Oil spills impact nearly every type of natural occurrence and life form in a spill area. Understanding how to minimize the damage imparted is the main objective of oil spill training. Time is of the essence when an oil spill occurs and having properly trained people on the ground in a spill area is a great advantage. In any body of water, there is a current. The ways of using a current to the cleanup team's advantage are covered in oil spill training. Oil barricades are placed in such a manner that the current directs any oil into them and makes it easier to remove and capture.
There are several different methods of placing oil barriers, with each method having a positive reaction to some set of criteria. The governing bodies of any spill area will commonly mandate the method used to collect the spilled oil. Actions learned through oil spill training typically use all of the natural, oil-gathering forces to the advantage of the collection team. These include using wind and water current to gather and drive the spilled oil. With the spread of the oil contained, the cleanup of the wildlife and the land surrounding the spill are typically put into action next.

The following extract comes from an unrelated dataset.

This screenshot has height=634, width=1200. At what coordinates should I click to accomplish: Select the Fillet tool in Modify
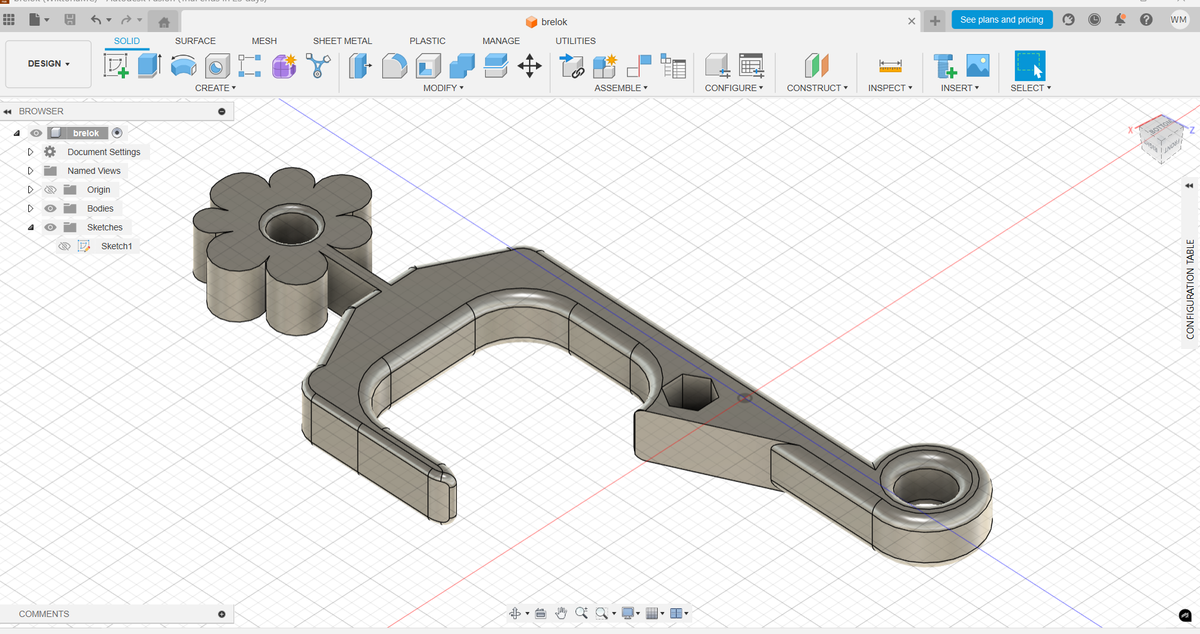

While the spilled oil must be cleaned from the land and water as soon as possible, removal of oil from wildlife is often most urgent. There are many ways demonstrated in oil spill training to clean the heavy crude oil from animals and birds, however, none is more effective than simply washing the oil from the animals with a gentle, oil-fighting detergent and rinsing them with clear water. Of primary importance is the treatment of the animals' eyes and any ingested oil that can poison and potentially kill the animal. When cleaning the land and waterways, removing the oil from food sources, such as clams and freshwater mussels, is a critical component of oil spill training to prevent poisoning those animals who eat them.